In Puglia, in particolare, “le diverse costellazioni di clan e di sodalizi, tra loro in altalenanti rapporti di conflittualità e alleanze, proseguono il loro percorso in ascesa verso l’acquisizione di forme imprenditoriali sempre più complesse e strutturate”. Le organizzazioni criminali della regione, infatti, “benché continuino ad esercitare variegate modalità di controllo militare del territorio, sembrerebbero orientarsi verso l’attuazione di un mirato ed evoluto modello di mafia degli affari”. La relazione conferma “il trend in crescita delle mafie pugliesi nella tradizionale distinzione tra mafie foggiane, camorra barese e sacra corona unita”. L’infiltrazione nei circuiti economico-imprenditoriali del territorio, si legge, trae origine dal “considerevole afflusso di capitali illeciti derivanti dal traffico, anche internazionale, di stupefacenti e dagli ingenti profitti discendenti dalla recrudescenza del fenomeno estorsivo, attuate con prevaricanti strategie intimidatorie dalle organizzazioni criminali pugliesi ai danni di attività imprenditoriali e commerciali”. A Bari, invece, la criminalità locale si contraddistingue per “la mancanza di un vertice comune” e per “la presenza di forti tensioni e conflitti tra i vari clan che, periodicamente, sfociano nella commissione di omicidi finalizzati a contrastare le consorterie avversarie”. Citate, in questo senso, le tensioni registrate nel quartiere San Paolo tra gli Strisciuglio e i Misceo-Montani.
Situazione differente in Basilicata, dove invece, secondo la Dia, si conferma il radicamento di sodalizi criminali prevalentemente familistici in un quadro di frammentazione delle organizzazioni e di assenza di un vertice condiviso. La relazione avverte però che sono già in atto alleanze con altri gruppi criminali, soprattutto calabresi e tarantini. I settori ritenuti più a rischio sono l’agroalimentare e il turismo.

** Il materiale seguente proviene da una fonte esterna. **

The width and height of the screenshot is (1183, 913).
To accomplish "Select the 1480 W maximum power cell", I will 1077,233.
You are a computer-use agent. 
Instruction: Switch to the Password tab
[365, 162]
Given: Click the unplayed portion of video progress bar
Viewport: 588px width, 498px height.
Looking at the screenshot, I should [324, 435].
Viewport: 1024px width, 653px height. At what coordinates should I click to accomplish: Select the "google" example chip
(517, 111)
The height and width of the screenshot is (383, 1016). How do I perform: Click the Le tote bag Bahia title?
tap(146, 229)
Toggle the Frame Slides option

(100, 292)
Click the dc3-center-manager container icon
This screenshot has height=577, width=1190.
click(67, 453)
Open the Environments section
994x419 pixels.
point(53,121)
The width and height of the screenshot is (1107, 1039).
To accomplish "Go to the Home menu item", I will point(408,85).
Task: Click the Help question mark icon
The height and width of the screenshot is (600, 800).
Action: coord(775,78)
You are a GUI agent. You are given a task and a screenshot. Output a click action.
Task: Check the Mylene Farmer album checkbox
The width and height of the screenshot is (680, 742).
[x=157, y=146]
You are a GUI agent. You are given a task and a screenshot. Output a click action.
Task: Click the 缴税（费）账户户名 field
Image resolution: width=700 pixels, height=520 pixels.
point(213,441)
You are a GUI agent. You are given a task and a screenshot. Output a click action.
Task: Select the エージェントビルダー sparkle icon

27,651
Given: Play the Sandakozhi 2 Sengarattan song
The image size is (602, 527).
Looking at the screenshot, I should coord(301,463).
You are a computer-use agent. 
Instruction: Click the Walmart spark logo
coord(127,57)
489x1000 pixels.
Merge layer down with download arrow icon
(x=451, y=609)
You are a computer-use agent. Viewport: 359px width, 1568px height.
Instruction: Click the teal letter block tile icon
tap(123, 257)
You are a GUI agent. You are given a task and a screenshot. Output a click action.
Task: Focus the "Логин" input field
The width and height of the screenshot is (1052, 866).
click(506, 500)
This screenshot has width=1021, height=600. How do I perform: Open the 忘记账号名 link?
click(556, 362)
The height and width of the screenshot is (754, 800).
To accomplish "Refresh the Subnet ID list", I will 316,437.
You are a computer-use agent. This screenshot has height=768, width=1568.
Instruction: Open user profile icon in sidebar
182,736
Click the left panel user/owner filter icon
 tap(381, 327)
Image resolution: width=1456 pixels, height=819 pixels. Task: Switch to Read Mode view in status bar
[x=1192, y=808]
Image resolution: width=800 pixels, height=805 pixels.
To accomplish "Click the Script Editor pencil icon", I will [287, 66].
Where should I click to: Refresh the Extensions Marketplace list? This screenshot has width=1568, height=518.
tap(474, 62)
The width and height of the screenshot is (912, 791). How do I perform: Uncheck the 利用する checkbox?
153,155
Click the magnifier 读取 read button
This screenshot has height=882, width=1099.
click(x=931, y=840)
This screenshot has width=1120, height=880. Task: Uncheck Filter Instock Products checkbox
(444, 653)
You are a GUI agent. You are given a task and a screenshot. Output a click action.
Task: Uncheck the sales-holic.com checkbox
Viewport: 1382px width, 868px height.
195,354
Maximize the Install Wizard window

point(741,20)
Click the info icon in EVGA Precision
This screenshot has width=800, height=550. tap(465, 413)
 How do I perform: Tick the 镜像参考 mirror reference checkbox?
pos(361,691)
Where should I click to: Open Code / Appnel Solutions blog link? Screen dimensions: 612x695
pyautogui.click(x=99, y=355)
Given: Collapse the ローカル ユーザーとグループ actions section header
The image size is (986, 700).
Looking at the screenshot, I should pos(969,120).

Il nuovo fronte, avverte inoltre la Dia, è quello del metaverso, ossia le piattaforme di comunicazione criptate e, in generale su Internet e ‘dark web’. Rispetto al nuovo scenario, si legge, “Europol ha già evidenziato le potenziali criticità” e viene sottolineata la capacità delle organizzazioni criminali di “cogliere celermente le trasformazioni tecnologiche e dei fenomeni economico-finanziari su scala globale”. La Direzione investigativa antimafia raccomanda anche di aumentare la vigilanza su appalti ed erogazioni pubbliche “superando l’idea che la criminalità organizzata sia confinata entro ristretti limiti nazionali” e coinvolgendo tutti gli attori della cooperazione internazionale di polizia e giudiziaria. Assoluta dominatrice della scena criminale, secondo la Dia, rimane la ‘ndrangheta, capace di espandersi in diverse regioni italiane (Lazio, Piemonte, Valle d’Aosta, Liguria, Lombardia, Trentino Alto Adige, Veneto, Friuli Venezia Giulia, Emilia Romagna, Toscana, Marche, Umbria, Abruzzo e Sardegna), ma anche oltre confine e al di fuori dell’Europa.